Web Application Scanning is a zero touch, non- intrusive, cloud based solution, which helps safeguard web applications by continuous and comprehensive scanning for vulnerabilities and malware. It comprises of two variants:-
- Web Application Scanning Advanced provides organisations with a comprehensive security posture snapshot of their web applications risk exposure on a continuous basis, with the help of automated testing combined with security expert validated proof of concept (POC) support and elimination of false positives.
- Web Application Scanning Premium provides in-depth web application penetration testing for mission critical enterprise websites that need a broad and in depth security coverage addressed by continuous automated web application scanning combined with security expert validated business logic checks, proof of concept support and elimination of false positives.
WAS is a complete scanning tool. It offers vulnerability assessment, application audit and malware monitoring. It is a zero touch, non-intrusive cloud-based solution that provides daily monitoring for web applications, checking for systems and application vulnerabilities, and malware. One of the key aspects of WAS is its ability to detect malware and defacements of websites.
No changes are required on the website either. The monitoring is done remotely and we can detect both known as well as unknown malware in website. We have been researching and innovating for a couple of years in this area and are the best in class for such technology. We have dedicated our research, engineering and development teams to track latest malwares, threats and their behavior. It allows us to constantly refine and improve our technology and solutions to serve our customers better.
It is activated online over the web itself and the customer receives a notification via email with details of the activation.
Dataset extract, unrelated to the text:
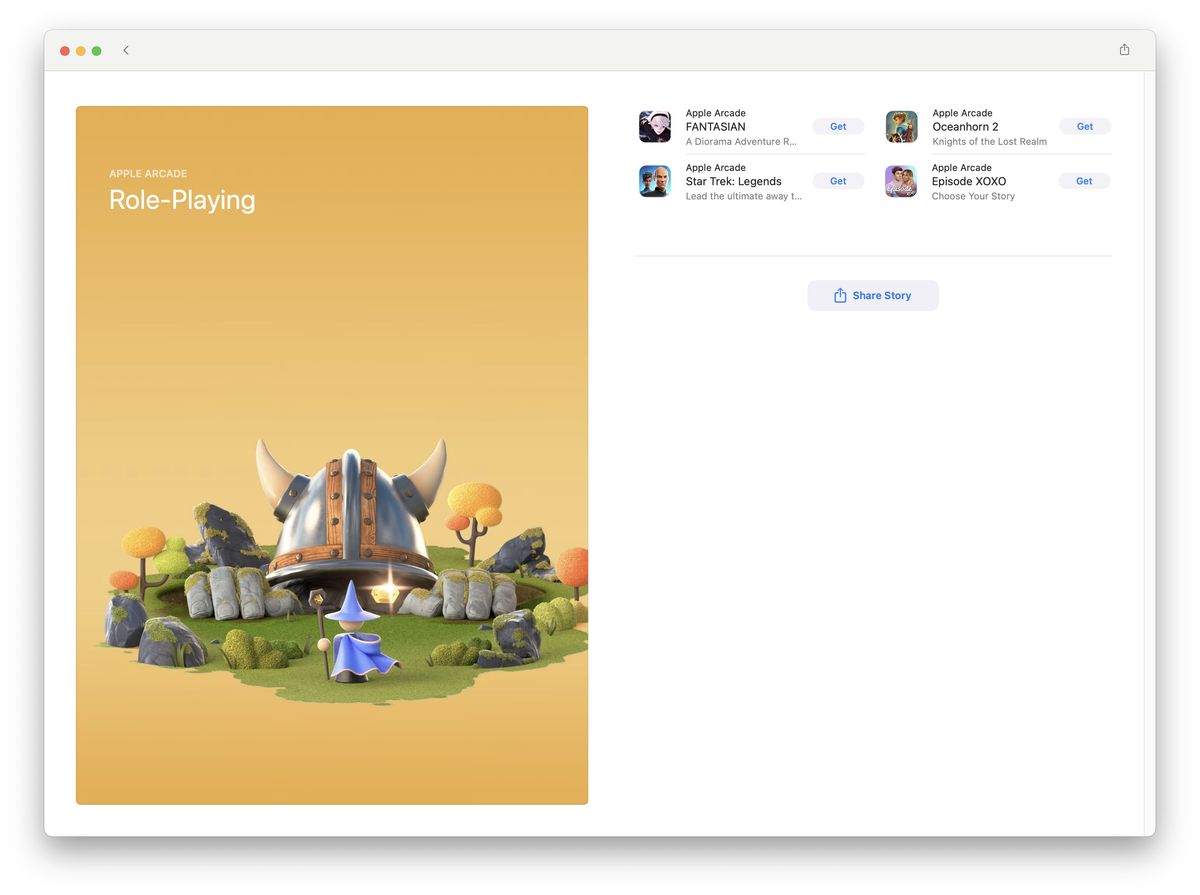
Task: Click the Episode XOXO app icon
Action: (x=901, y=181)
There is no need to download the software into your computer.
The Web Application Scanning tool is architected on globally accepted best practices such as OWASP, OSSTMM, SANS and NIST using a combination of tools and manual techniques through certified analysts. It is hosted and delivered from SAS 70 Type 2 certified secure data center.
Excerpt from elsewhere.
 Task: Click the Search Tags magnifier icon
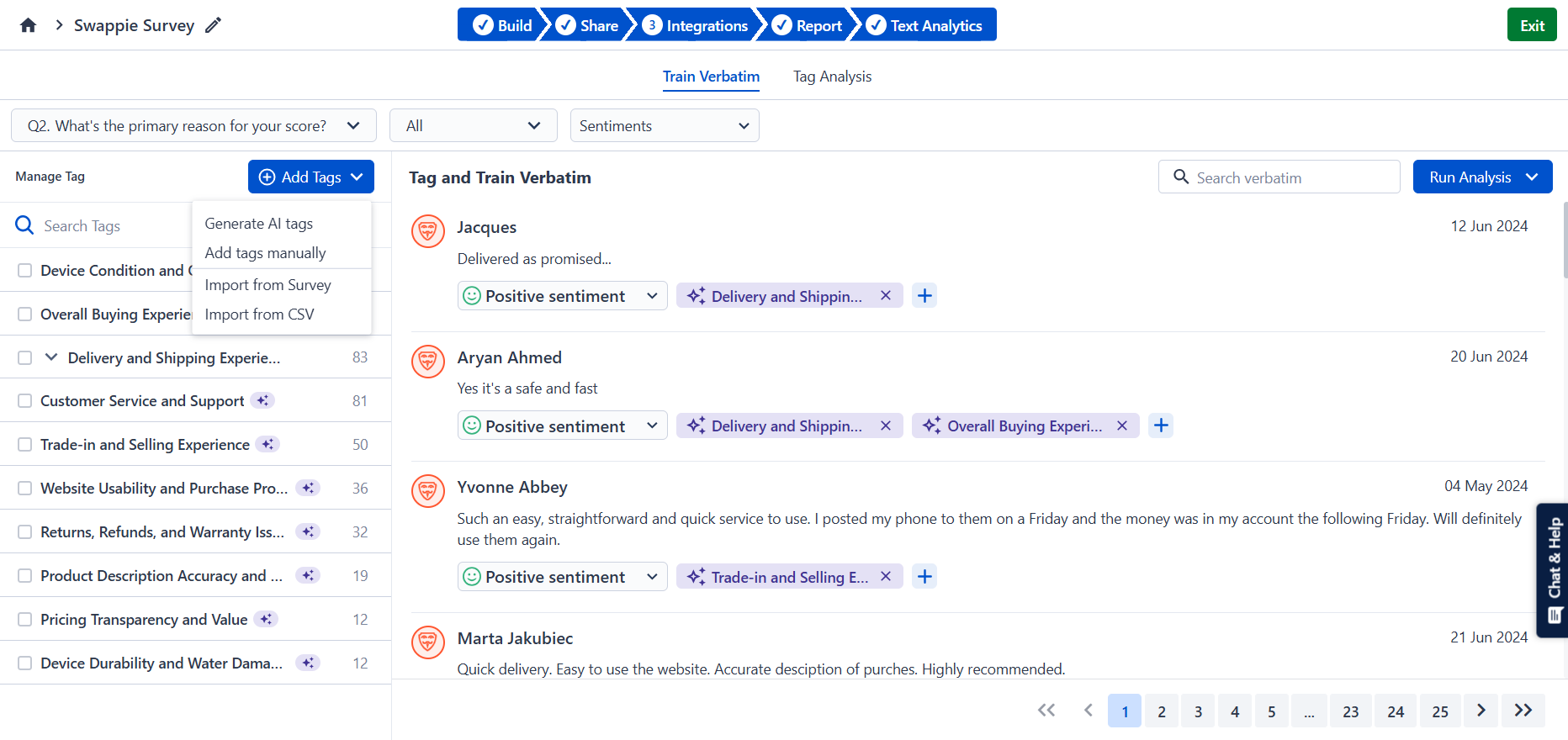point(25,225)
The presence of an IndusGuard seal certifies that the particular website is scanned and certified on a daily basis to pass the Web Application Security Scan. The "live" IndusGuard 'Tested' Seal appears on the website with that day's corresponding date only when the website passes the daily Web Application Scanning. This assists the website owners to gain the trust of their customers who feel safe when accessing such websites.
Criteria of a ‘PASS’ scan means that the web application is free of any vulnerabilities. A criterion of a ‘FAIL’ Scan status means that vulnerabilities are present, and some of them have a severity of 4 which is HIGH or which is CRITICAL.
If any kinds of vulnerabilities or malwares are found on the website, the secure site seal will be there on the website for next 72 hrs but the date will not be updated till the risk or threat is over. If the website owner does not take any action or however, if the errors are not fixed even after 72 hrs, the secure site seal will disappear though the scanning will still continue. Once the error is fixed and there are no vulnerabilities or malwares found on the website, the secure site seal will reappear on its own with the updated date and the mention of ' TESTED' again beside it.